The hip joint also has a similar affect on the knee – poor mechanics and muscle imbalances in the hip creates problems for the knee. And because the socket of the hip joint is formed by the pelvis, it has to be aligned correctly too. In fact, when doing a full assessment of the knee, the whole body must be evaluated, since any structural imbalances in the body can affect the knee’s ability to function.
The good news is that a well balanced Pilates-based Physical Therapy program addresses the whole body. Pilates is a recent addition to many Physical Therapy programs and is rapidly growing in popularity throughout the world. Combining Pilates with Physical Therapy will improve your body awareness, alignment, strength, flexibility and balance. You’ll learn how to move with more efficiency and less pain.
At first, new and balanced movement habits feel weird and unfamiliar because they’re foreign to your nervous system. Working with a skilled Pilates trained Physical Therapist will help you understand your own unique postural and movement habits and help you practice correct patterns effectively.
Here are a couple of things you can do right now to find out how your knees stack up:
1. Stand in shorts, barefoot in front of a full length mirror and look at your leg alignment. What do you see? Are there any funny angles between your hips and your knees? What about your feet? Do you have an arch on the inside of your foot? Can you see that your whole leg influences the alignment of your knee? This includes the alignment of your pelvis, since the pelvis is the top of your hip joint. Be aware that when you do any exercise “for your knees”, you must also consider the rest of your body, especially the foot, ankle and hip.

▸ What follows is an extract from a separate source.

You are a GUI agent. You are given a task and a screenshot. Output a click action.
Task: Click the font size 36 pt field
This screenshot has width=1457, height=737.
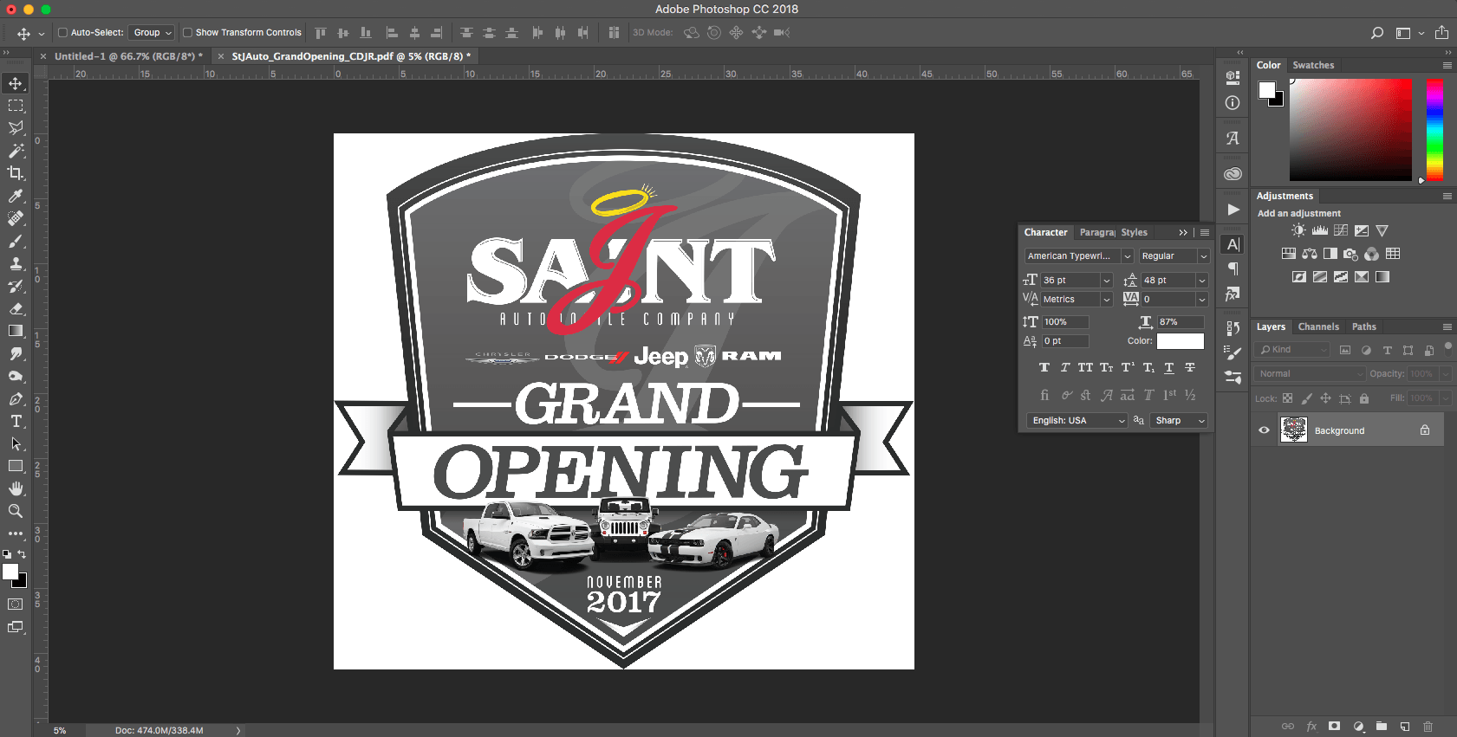pyautogui.click(x=1070, y=281)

2. While standing, imagine a line going through the centre of your leg from your hip joint, through the centre of your thigh, your knee joint, the centre of your lower leg, ankle and out the 2nd toe. This is the ideal alignment for your leg. A word about your hip joint: did you know that your “hips” are not the wide bones of your pelvis, but the place where you crease when you bend your knee towards your chest? This is where your heel should line up when your foot hits the ground when walking. The hip joint itself is really quite narrow – about the same distance apart as your sits bones in the back.
3. When you stand, walk and exercise, the alignment of your whole leg affects which muscles you use to move. And the way you use your muscles strongly influences your alignment. Be very aware of keeping correct alignment from your pelvis to your foot – hip to 2nd toe – so that you create good balance around your knees. If you do exercises like squats and leg press, do you pay attention to your leg alignment? Your knee program will be far more effective if you do. Remember that pain is your body’s way of telling you that something’s not right, so if you can’t modify your position to relieve the pain, skip the exercise. Remember also that not every “recommended” knee exercise is right for every knee – you need to find out what’s right for your knees.

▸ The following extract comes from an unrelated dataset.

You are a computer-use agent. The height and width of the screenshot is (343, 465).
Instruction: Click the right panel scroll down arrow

The point is that your knee pain is usually just a result of the alignment you set up from the ground (you feet and ankles) and the load you put on them from above (your hips, pelvis and trunk). Figure out how to de-stress your knee joints by changing your whole-body alignment and your knee pain and stiffness will resolve.

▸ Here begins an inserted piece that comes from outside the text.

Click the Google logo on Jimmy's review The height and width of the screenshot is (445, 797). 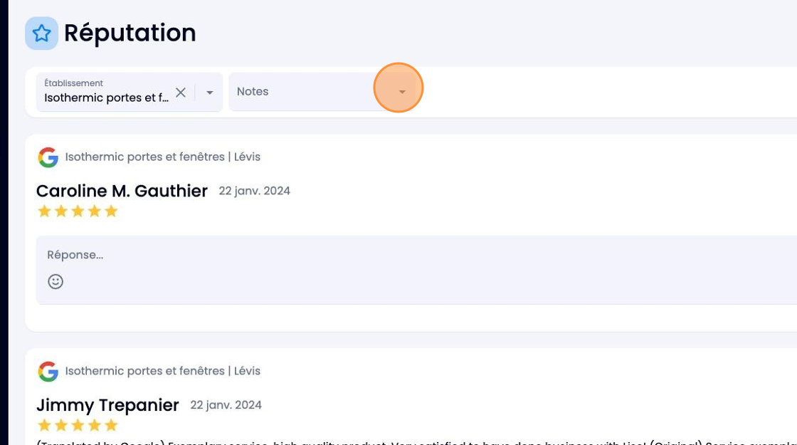coord(48,371)
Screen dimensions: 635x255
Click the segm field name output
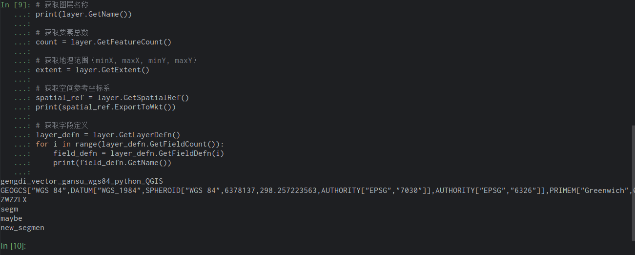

If you have knee pain and want to find out how to get relief, seeing someone who has a strong knowledge of alignment of the body, like a sports massage therapist or physiotherapist, who will assess your whole body, rather than looking only at your knees is the best thing to do. But equally you could also try a Pilates exercise program. It is a great way to reduce pain and stiffness in your knees and will help you sort out your unique imbalances. Then you’ll know exactly what to do for YOUR knees.